植物と人、人と人が出会う場に!園芸店の新しい形にチャレンジ。

平田 恭章さんへ3つの質問
Q.この仕事に向いている人は?
A.もっと知りたいという好奇心や探究心が旺盛な人。植物の世界は限りなく広がっているから。
Q.座右の銘は?
A.高校の先生に聞いた「我以外皆我師」。自分以外の人はみんな自分の先生で、いろんなことを教えてもらっています。
Q.職業ならではのクセは?
A.いつでもどこでも植物に目がいくこと。お店に植物が飾ってあると、オーナーはどんな人かなと想像してしまいます。
福岡と熊本で7店舗を展開する『平田ナーセリー』。

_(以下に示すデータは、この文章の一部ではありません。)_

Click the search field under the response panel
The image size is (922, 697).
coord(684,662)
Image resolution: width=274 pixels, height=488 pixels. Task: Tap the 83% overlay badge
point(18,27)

生産から販売までを手がける園芸小売業として業界トップクラスの規模を誇り、今年で創業40周年を迎える。創業者のもと、3人兄弟の末っ子として育った平田恭章さん。有名企業の息子ゆえ「あだ名はナーセリーでした」と笑う。
学生時代は園芸の職に就く気はなく、ビジネスを興したくて高校を卒業後、渡米。しかし大学を出た後、試しに現地の園芸店で働いてみたところ、その世界の奥深さにのめりこんだ。「そこは日本のように市場や業者を介さず、店舗と生産者が直接やり取りする世界。豊富な知識を持つ店舗スタッフに刺激を受けたし、育つ植物もすごく元気だったのが印象的でした」。

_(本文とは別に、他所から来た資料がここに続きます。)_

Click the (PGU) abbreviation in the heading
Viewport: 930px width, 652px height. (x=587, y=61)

23歳で帰国し、家業を継ぐ決意をして入社。まずは自社農園で植物についてみっちり学び、3年目からは販売や仕入を担当、世界の園芸協会に加盟して、視察や仕入れで海外を巡った。SNSや人の紹介でピンとくる生産者がいれば、自らどんどん会いに行く。「植物に向き合う人たちって一生懸命で純粋で観察力もすごい。そんな人たちと話すのは本当に面白いし、そこで得た知識や植物の魅力をお客さんに伝えることが園芸店の大きな役割だと思います」
平田さんが就職した当時、園芸業界は景気が悪く、底辺ともいえる低迷期。従来の売り方も変える必要がある、と全店にキッズスペースを設けるなどの店舗改革や外部イベントへの出展、音楽ライブやカフェを取り入れた自社イベントの開催など、新しいことを次々と仕掛けた。「失敗もありますが、創業者の大きな器の中、多くの人に学びながらいろんなことに挑戦させてもらっています」。今年2月には九州で途絶えていた蘭の展示会を再開して4日間で6千人を集め、成功を納めた。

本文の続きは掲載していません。